If labels are associated with their node number, then it would be
possible to identify the labels associated with node 5 and 6 (for
instance), no matter the order of the node in the tree (or in the edge
matrix). In addition, we can modify labels<- to specify the node number
that we want to replace. If an user does something like
labels(geospiza)[5] <- "foo"
we can make sure that the number 5 is the node with the identifier 5
(and not the 5th element of the vector returned by labels, which then
can become arbitrarily). Furthermore, if the user tries something like:
labels(geospiza, "node")[5] <- "N05" 
or
nodeLabels(geospiza)[5] <- "N05"
we can return an error message because the node with the identifier 5 is
not an internal node.

3. association with data more robust
If we could rely on node numbers to match the data with the tree, then
we minimize the risk of error when we coerce the objects to a data frame
for display or export purposes (print, tdata, etc.). Using node numbers
to match the data rather than the names would also allow non-unique and
missing labels.

What I propose is not really a new functionality.

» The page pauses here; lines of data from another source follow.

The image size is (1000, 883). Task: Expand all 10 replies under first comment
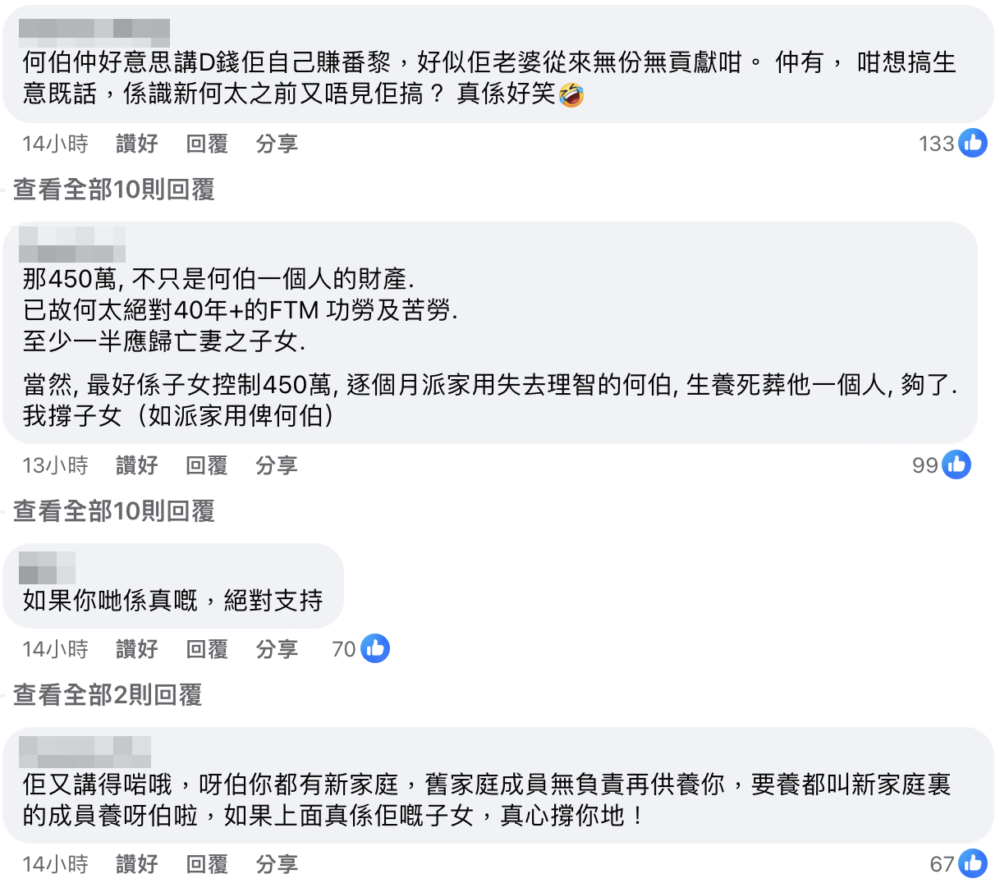coord(113,190)
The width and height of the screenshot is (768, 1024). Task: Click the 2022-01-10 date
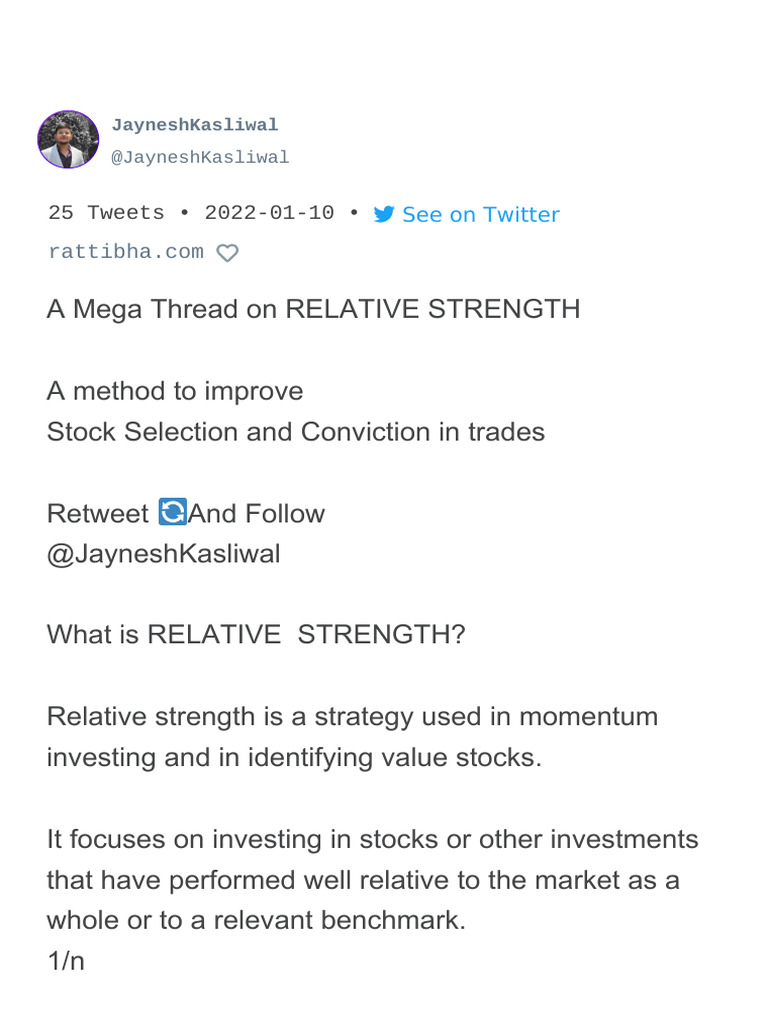(x=269, y=213)
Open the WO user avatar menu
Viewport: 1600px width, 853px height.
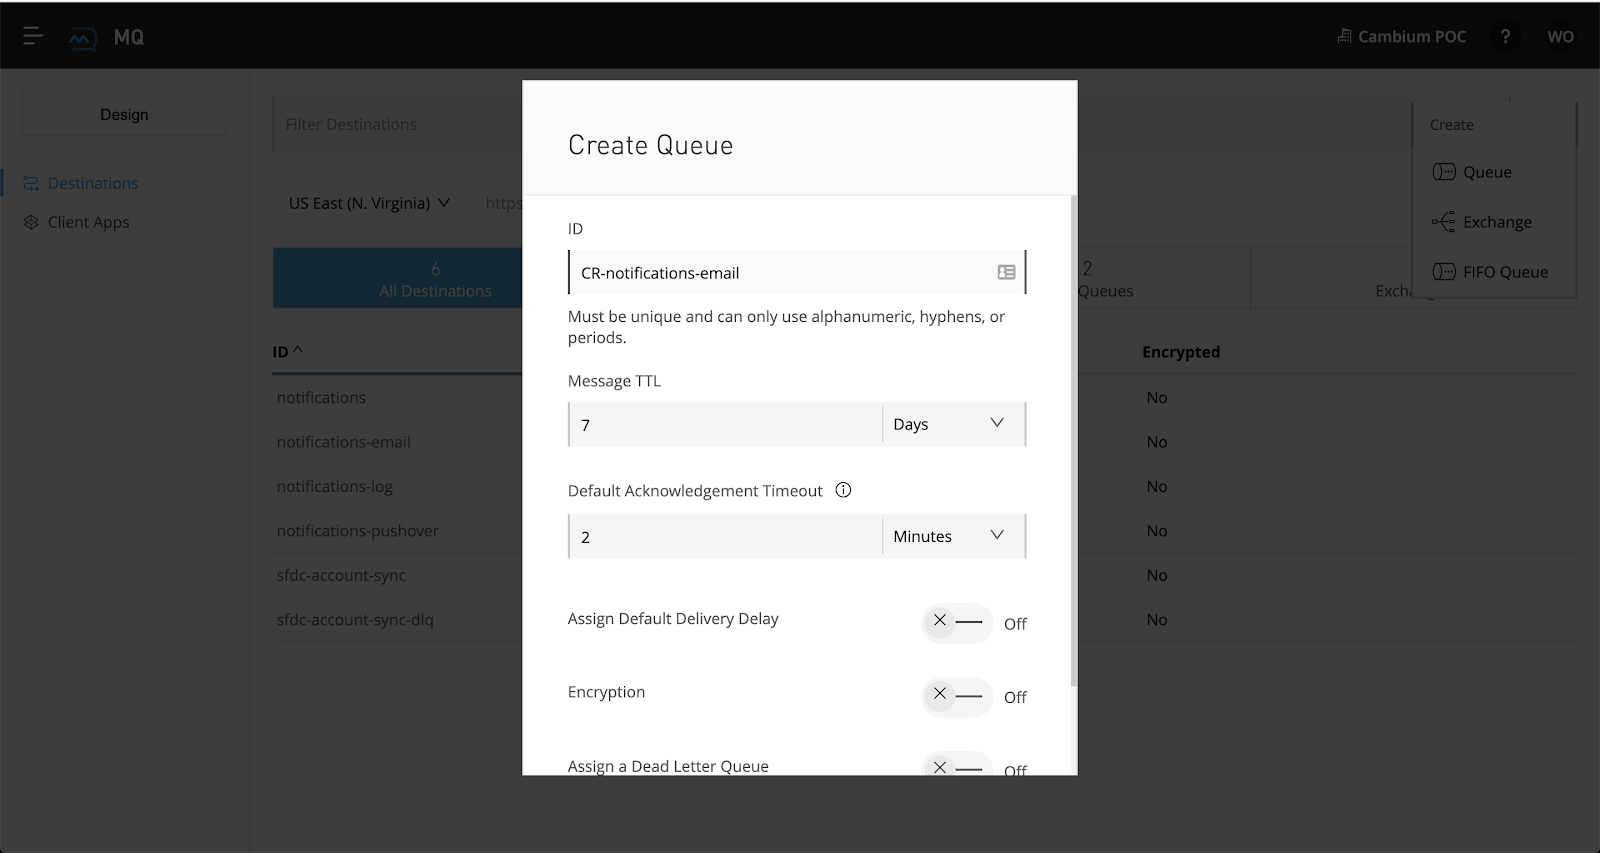[1560, 37]
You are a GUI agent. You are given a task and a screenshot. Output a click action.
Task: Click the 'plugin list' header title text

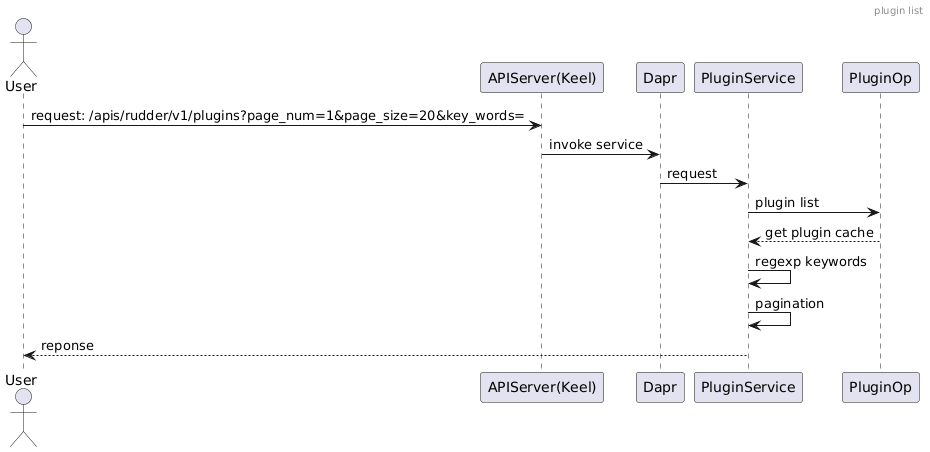[x=898, y=10]
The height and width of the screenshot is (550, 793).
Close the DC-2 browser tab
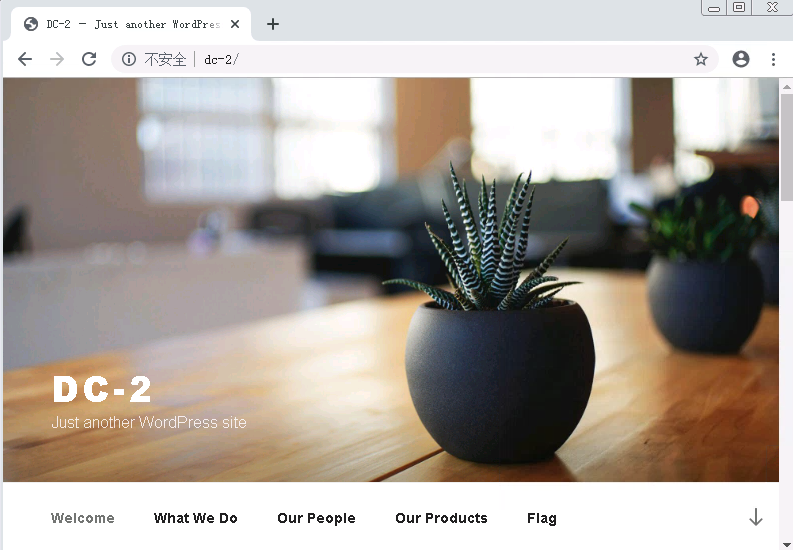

I think it would just
make things more robust by not having to rely on the order in which
labels are stored compared to the order of the node in the tree/edge
matrix. I don't think it would bring much change for the things that are
currently implemented but would allow in the future (perhaps for 0.6) to
have more flexibility in the way we deal with labels by allowing
non-unique and missing labels.

I haven't given as much thoughts to edge labels so I don't know if we
could/should do something similar with them.